Assignment: An exact transcription is needed, beginning at the line with "Image resolution: width=487" and ending at the last line of the listing, with pictures left out and nothing else added.

Exercise data:
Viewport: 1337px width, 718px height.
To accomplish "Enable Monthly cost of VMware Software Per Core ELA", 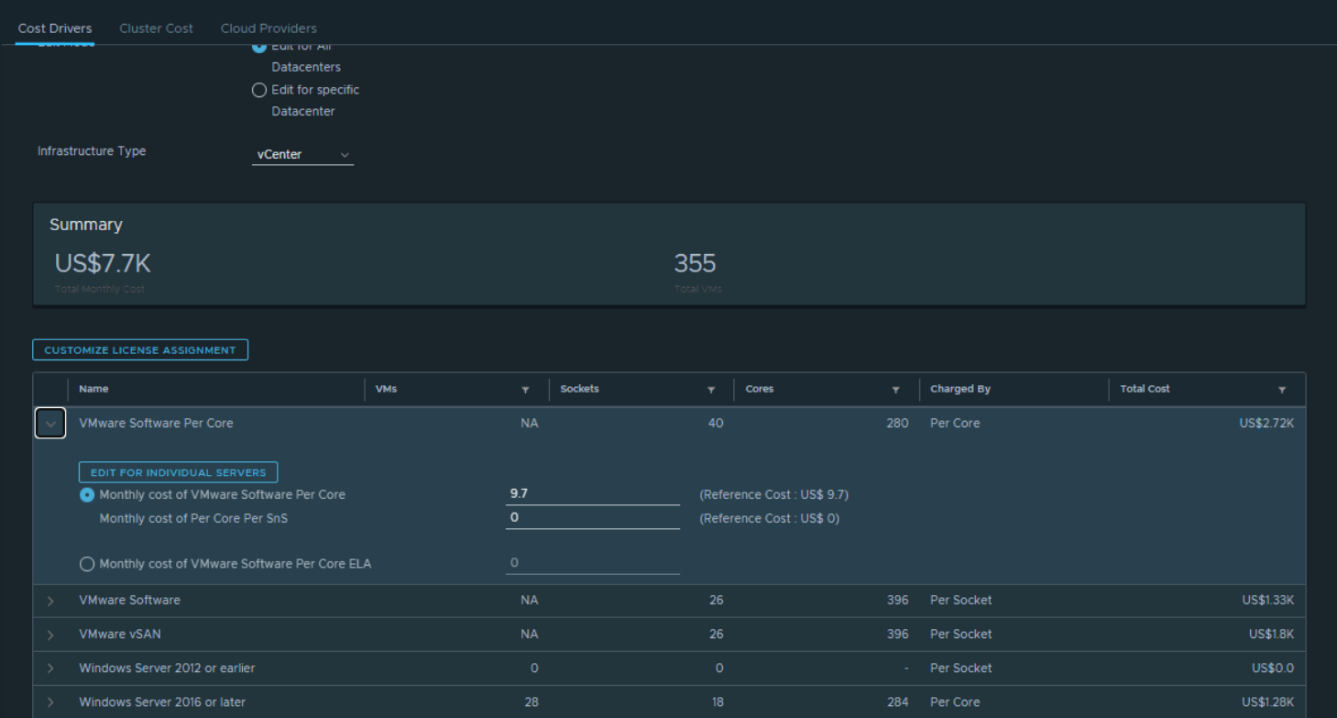I will coord(87,563).
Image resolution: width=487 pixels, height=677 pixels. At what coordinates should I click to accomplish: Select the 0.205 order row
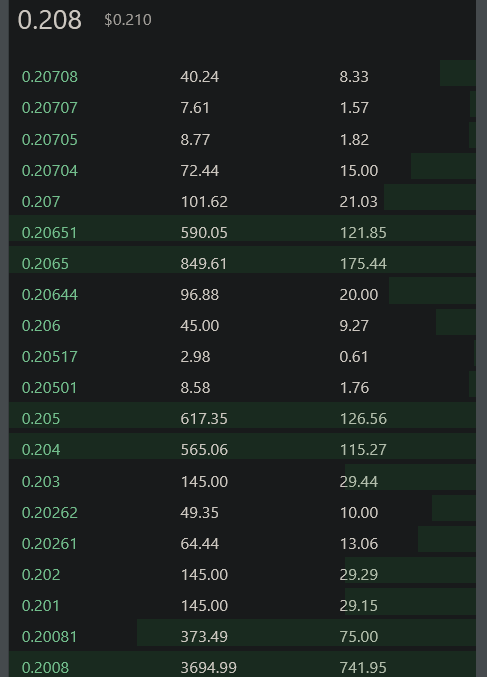[x=242, y=419]
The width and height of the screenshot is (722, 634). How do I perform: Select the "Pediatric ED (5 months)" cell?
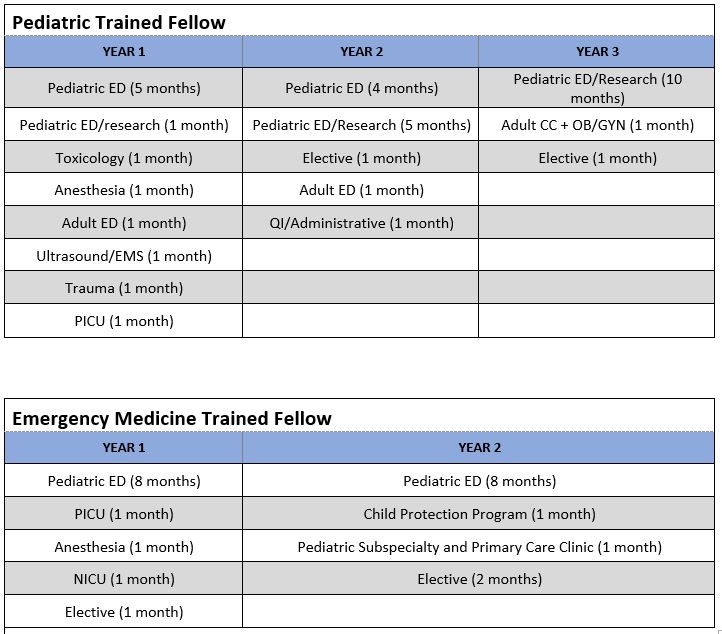tap(124, 88)
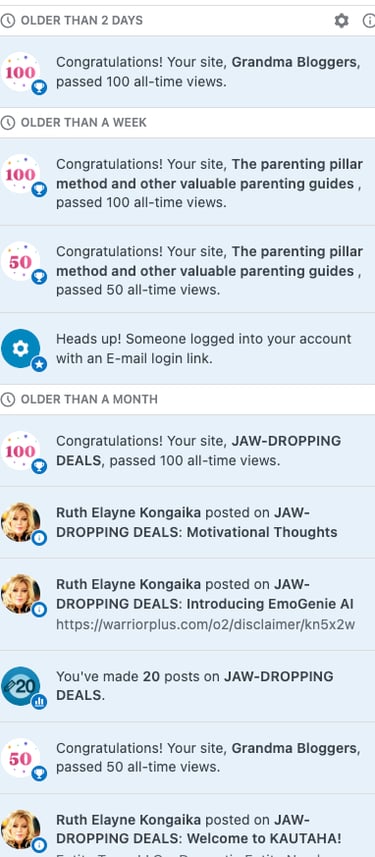375x857 pixels.
Task: Click Grandma Bloggers 50 views badge icon
Action: coord(21,758)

Answer area:
Image resolution: width=487 pixels, height=677 pixels. At what coordinates should I click to accomplish: Select the 0.205 order row
[x=242, y=419]
The width and height of the screenshot is (722, 634). How do I perform: Select the "Pediatric ED (5 months)" cell?
tap(124, 88)
375x857 pixels.
Task: Click Grandma Bloggers 50 views badge icon
Action: coord(21,758)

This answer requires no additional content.